最初からやり直そう
「ん? どうしたのハル? なんでそんな哀しい顔してんの?」
「哀しい顔をしたくもなるわい……お、俺は別にちっちゃい子が好きとかそういうのはないの!」
「えー? ほんとにござるかー?」
くっそ、こいつ!
にやにやしながら俺を見るんじゃない! ちょっと嬉しそうにしやがって……可愛いなぁ畜生!
「で、ハルはちっちゃい子が好きなの? どうなのさー?」
「……たまたま、好きな子がちっちゃかっただけで……他意はございません……!」
「ふーん、そんな本、持ってたのに?」
「これは……! 柾人が知らない間に、カバンに入れてたんだよ!」
『お前、こういうの好きなんだろ? わかってる、わかってるって!』
と言われ、気がつくとカバンの中にあったのだ。
そしてこのような危険物を学校に持っていくわけにも行かず、仕方なく。
仕方なく!!
自分で保管していただけなんです信じてください……!
「まー、それを捨てずに持った時点でアレだよねー」
「ぐぅ……!」
「でも……ふーん、そっかそっか、ハルはちっちゃい子が好きなのかー」
「……なんだよ」
「んーん、なんでもなーい、さ、ゲームしよっか、ハル!」
そうにっこり笑うと、鞄からゲームを取り出した。
このままこの話題を終わらせてくれるならありがたい、俺もテレビとゲーム機の電源を入れ、プレイする体勢に……。
「何やってんの、心春?」
「え、ゲームだけど?」
「いやそれはわかってんだけど……どこ座ってんの?」
「ハルの膝の上だけど?」
「なんかおかしくない?」
「おかしくなくない?」
え? おかしくなくなくなくない?
ん? 今何回言った?
「って! おかしいでしょやっぱこの体勢! 今までこんな体勢でゲームしてなかったよね!?」
「えー……細かいなぁハルは……いいじゃんちょっとくらい」
「よくないよ!」
だってお前……この体勢!
俺の胸に背中を預けるみたいなこの体勢はその……困る、色々と。
いくら心春が色々と足りないとはいえ、女の子とくっつくのって恥ずかしいじゃないですか!
「ふふーん、なーにハル、照れてんのー? 顔赤くしちゃってー!」
「お前だって顔、赤くなってんじゃん」
「えっ」
後ろからだから顔は見えないけど、心春の耳が赤く染まっているのがこの位置からでもわかるんだからな!

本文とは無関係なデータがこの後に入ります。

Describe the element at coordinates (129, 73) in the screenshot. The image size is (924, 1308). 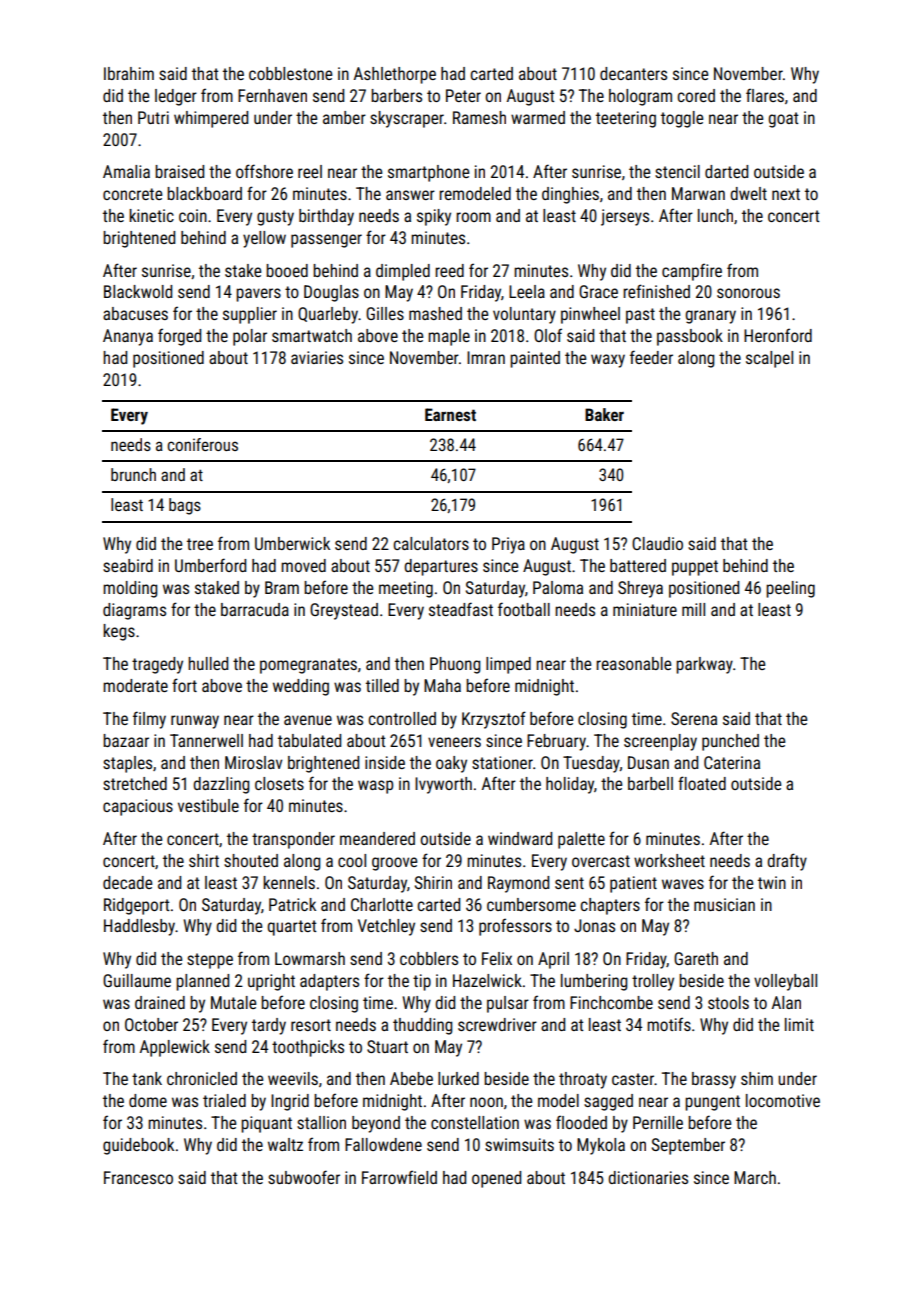
I see `Ibrahim` at that location.
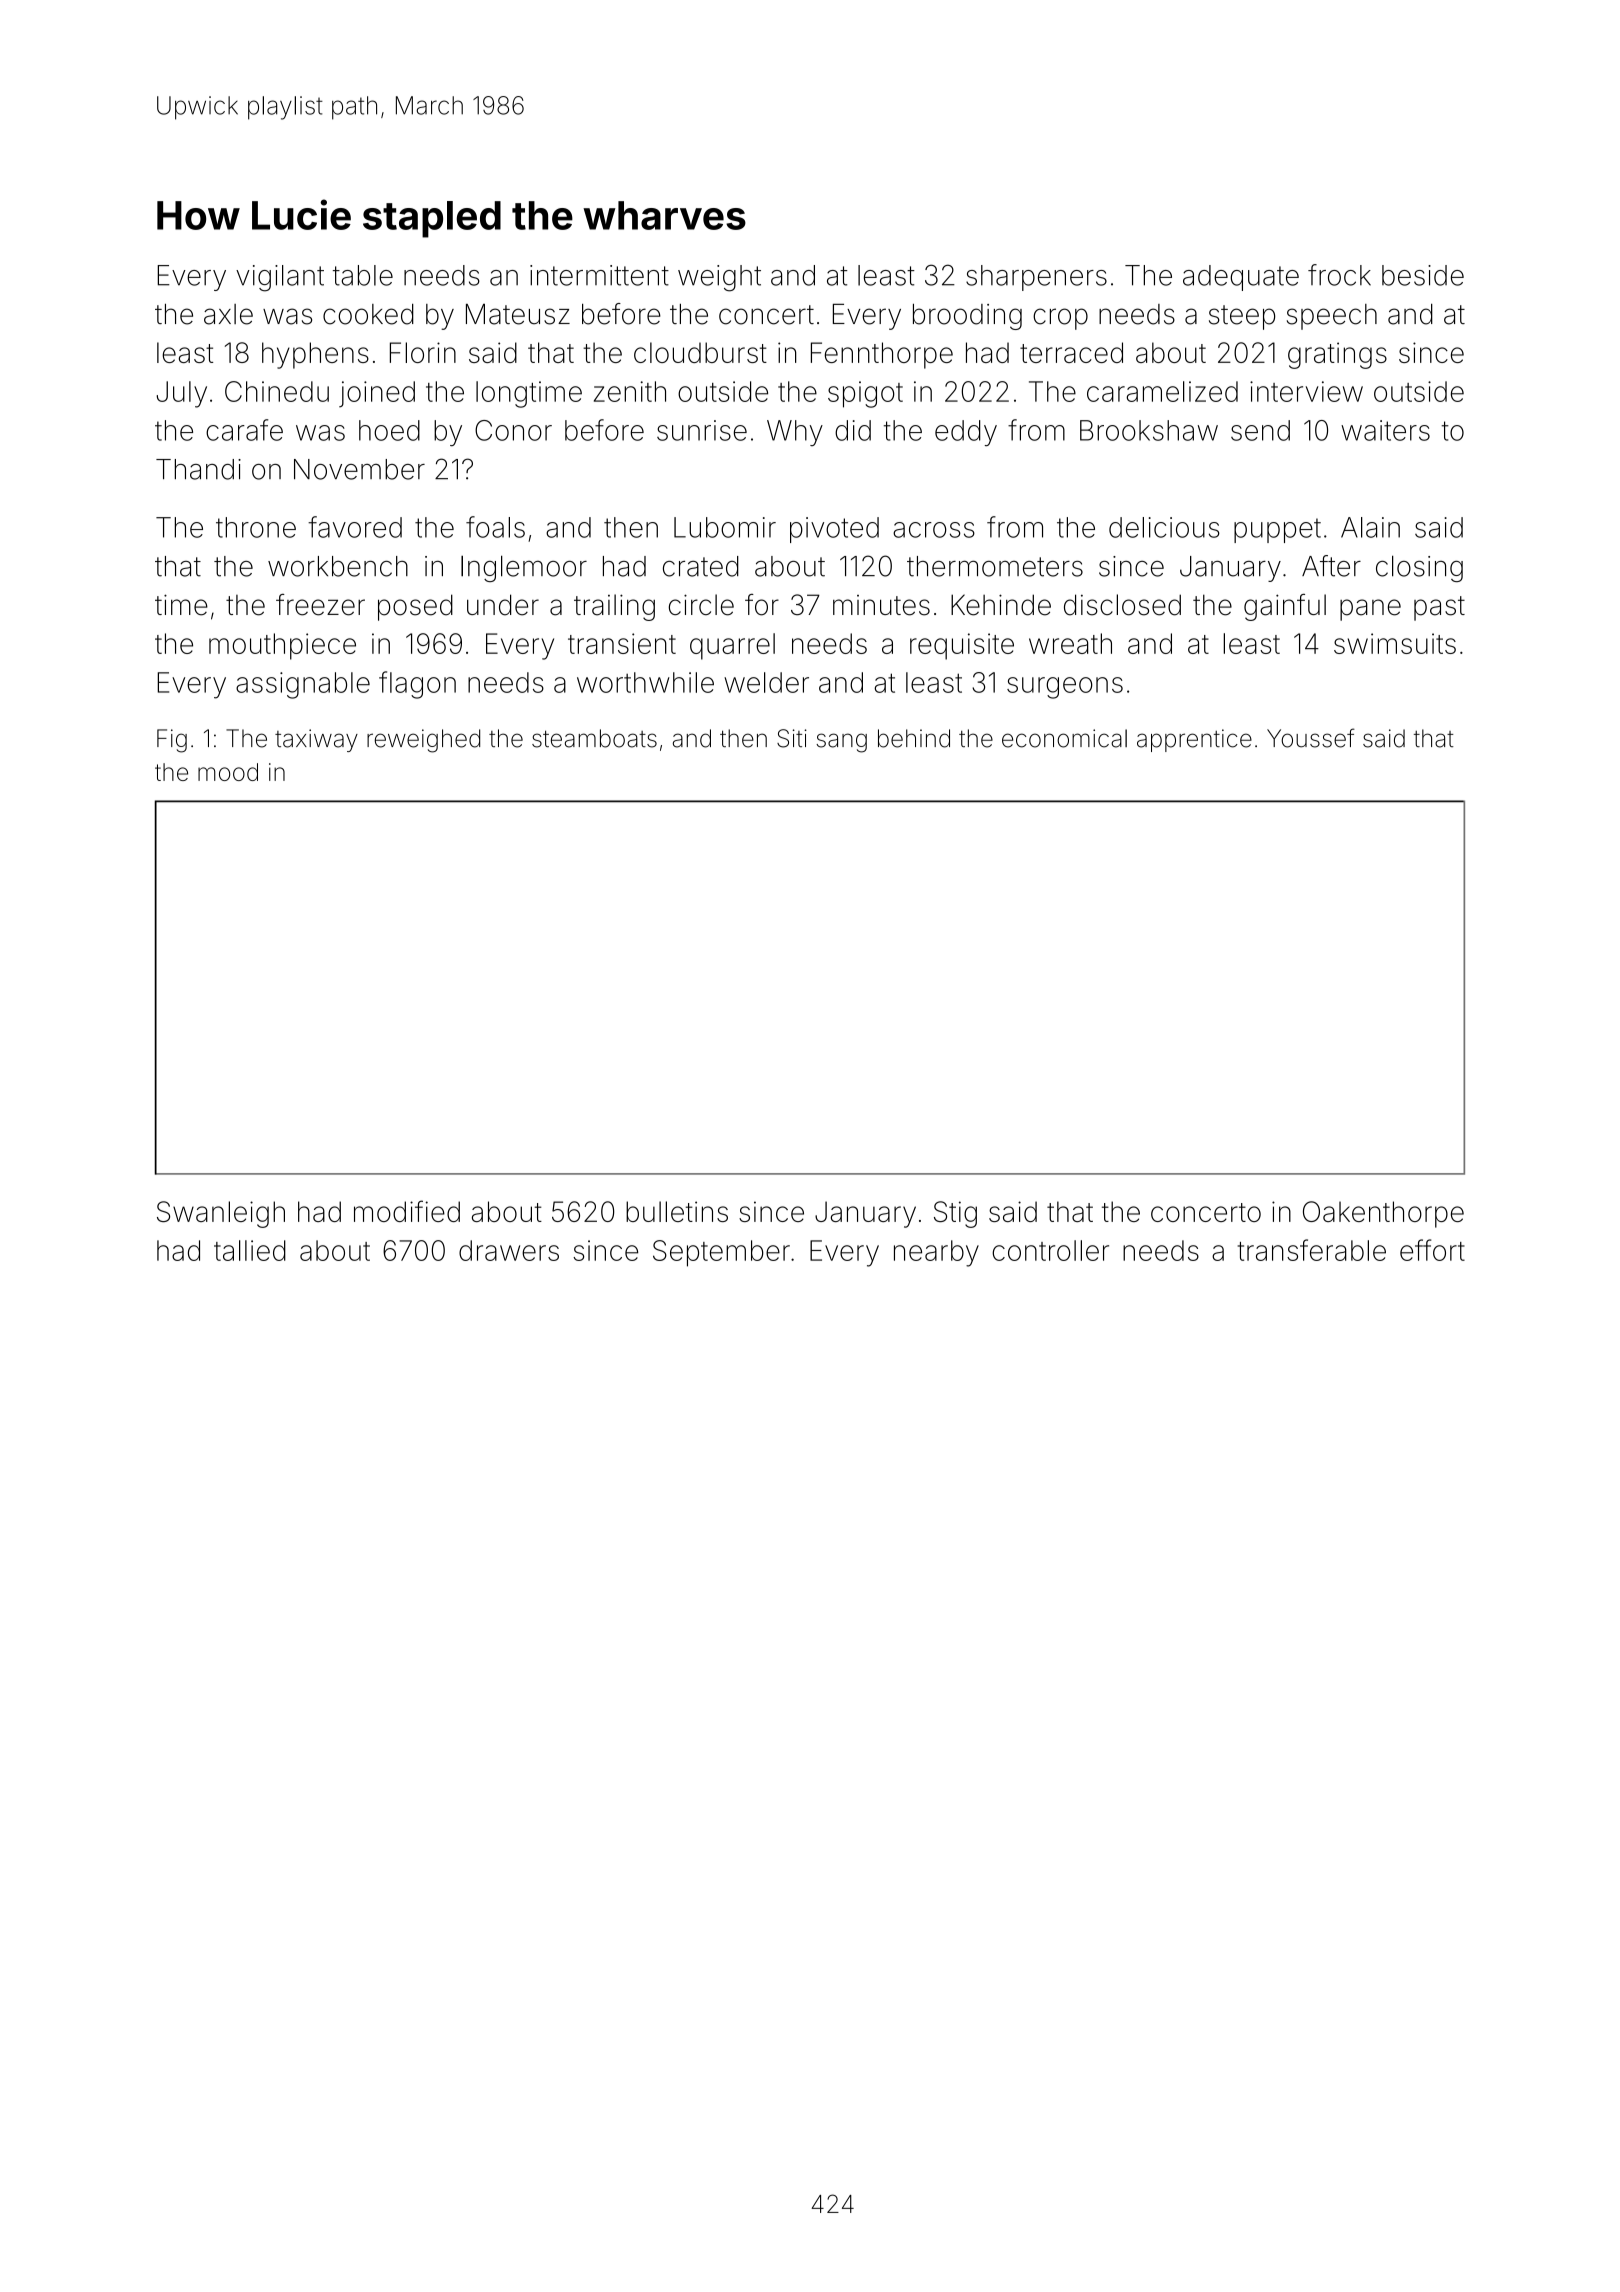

こういうのって、自分では気がつかないものなんだろうか? 気付かないんだろうなぁ。
だって俺も今、顔赤いって言われてもわかんないもん。
……
このまま、後ろからぎゅーっとハグしてやったら、心春はどんな顔をするんだろう?
俺の中でむくむくと悪戯心が育っていくのがわかる。
やってみようか……いやでも後を考えると怖いよなぁ……いやいや。
「ほ、ほら、それよりハル、早くやろーよ!」
「あー……うん、そうだな……ってなんだよお前、ほとんど初期装備じゃん!」
「夏休みに遊んでくれなかった、ハルが悪いと思いまーす」
「なんでだよ! しかもそれ、俺だけのせいじゃないし……!」
だいたいお前もうち来なかっただろ、一回も!
「ふーんだ、ほら、ハルも新キャラ作ってイチからボクと遊ぶんだー!」
「えっ」
えー、またイチからやんの?
さくっと心春を引き上げたら、素材回収で周回したかったのに。
欲しい素材、結構あるんだけどなぁ……。
「夏休み前に一緒にやろって約束してたんだから、最初から遊ぶのは当然だと思いまーす!」
「くそっ、確かに言ったけど……いいじゃん、一気にキークエ終わらせようぜ!」
そしてハムスターのように、くるくると同じクエを回ろうぜ……飽きても回ろうぜ……!
「えー、やだ」
「やだってお前……」
「やーだー! ボクはハルと一緒に、イチからやりたいの!」
「小学生か!」
てか人の膝の上で暴れるんじゃないよ!
小学生どころか幼稚園にまで幼児退行するつもりか!?
「あ、小学生ならハルの好みばっちりじゃない、ボク!?」
「ガチの小学生はちょっとさすがに……」
「なーんだ、そっかー」
そうなの。
「はぁ、しゃーない! キャラメイクするから待ってろ!」
「にひひ! さすがハル、男前だねー! そのまま前のデータは削除」
「しませんよ!?」
「ちぇー」
全く、ほんとこいつは……!
こうして、俺と心春の長い長い休日は幕を開けたのだった。
まだ、一日は始まったばかりである……。
「あ、お昼はボクオムライスが食べたい!」
「ほんと遠慮ないね、心春……」
買いたての辞書とかについてる、型紙のカバーに隠してました。